35:09  Jen says we can all access enlightenment. That's the healing move. Joanna Macy calls it ‘the great turning’. She expands on leaning into paradox, which is vital for our survival as a species. Jen lists some of the great paradoxes: 1) Present moment timelessness, and time: present, past, and future. 2) Breakdown is woven into the breakthrough. 3) Our inner healing is healing the world at the same time. There's a fractal connection between our inner worlds and our outer worlds. 4) Heal and develop while knowing there's nothing you need to change about yourself. We are both perfect and imperfect. 5) The more you know, the more you realize you don't know. We need to move beyond our addiction to binaries and break free from the stagnation of reductionist thinking. Conscious living and enlightenment requires developing a tolerance for paradox. Jen explores how the Tao symbol holds paradox as a truth of the integration of opposites, a symbol for the new meta modern enlightenment. She cites Niels Bohr 

43:21  Sally agrees that as we transform, we transform the whole field. As we evolve and co create, so the universe evolves. For paradox, Sally cites one of her teachers, Baba Hari Das: “the embodied soul has two purposes to fulfill, experience the world and get liberation from all experiences.” To fully embody duality, while also discovering non duality, while you're about it. This is dual citizenship. Everything is evolving, including the idea of enlightenment. We've incorporated the doctrine of the two truths from Buddhism and science into this integral idea of paradoxes. Sally explains how we draw the best forward from previous epochs of pre-modern, modern and postmodern - to create meta-modern, but leave behind what doesn’t work. She cites Kant on modern enlightenment, Alan Watts on perennial truths, feelings and states, and the ‘separate self’ emerging from the whole. Sally explains how in meta-enlightenment the ‘true self’ and the ‘separate selves’ work together – as states of heightened consciousness, as well as stages of development, doing what Alfred North Whitehead called the relentlessly movement into novelty. We are creative beings, and non duality works through our duality - we are present to it all – darkness/light, suffering/pain and pleasure/bliss. John Wellwood called this ‘wake up and grow up’. Sally cites Jeff Brown on being fully present as enlightenment, no bypassing, and ‘en-realment’- or waking ‘down’. Sally says the true tantra is ‘its all in’ - wake down, wake up, wake out, wake in. Everything is included and transcended. She ends with a quote from Adyashanti - enlightenment as the destruction of illusion. 

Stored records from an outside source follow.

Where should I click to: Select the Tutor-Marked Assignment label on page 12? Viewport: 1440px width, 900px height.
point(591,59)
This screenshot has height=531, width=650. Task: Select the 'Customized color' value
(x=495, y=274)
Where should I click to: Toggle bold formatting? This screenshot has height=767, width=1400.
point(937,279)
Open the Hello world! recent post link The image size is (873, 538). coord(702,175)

55:02  Jen agrees that contemporary teachers of enlightenment wisdom are articulating new definitions of enlightenment. It's what we're doing here on the podcast and in our everyday lives - being present with whatever is - leaning into paradox and complexity, which lead us into new levels of awareness and understanding. We then engage creatively with ideas and each other, dancing with possibilities, holding uncertainty, not rushing to be first, or right, or intellectually or spiritually superior. We develop tolerance for uncertainty, the magic of paradox, heal trauma and become playful. Reality is more complex than our binary assumptions. And that's a pretty humbling realization. Jen cites Plato on this. Much of our unsustainable behaviour on this planet is driven by hyper-individualism, binary thought, and lack of tolerance for paradox. She quotes Joan Jett on Life being particles and waves, that co-exist together.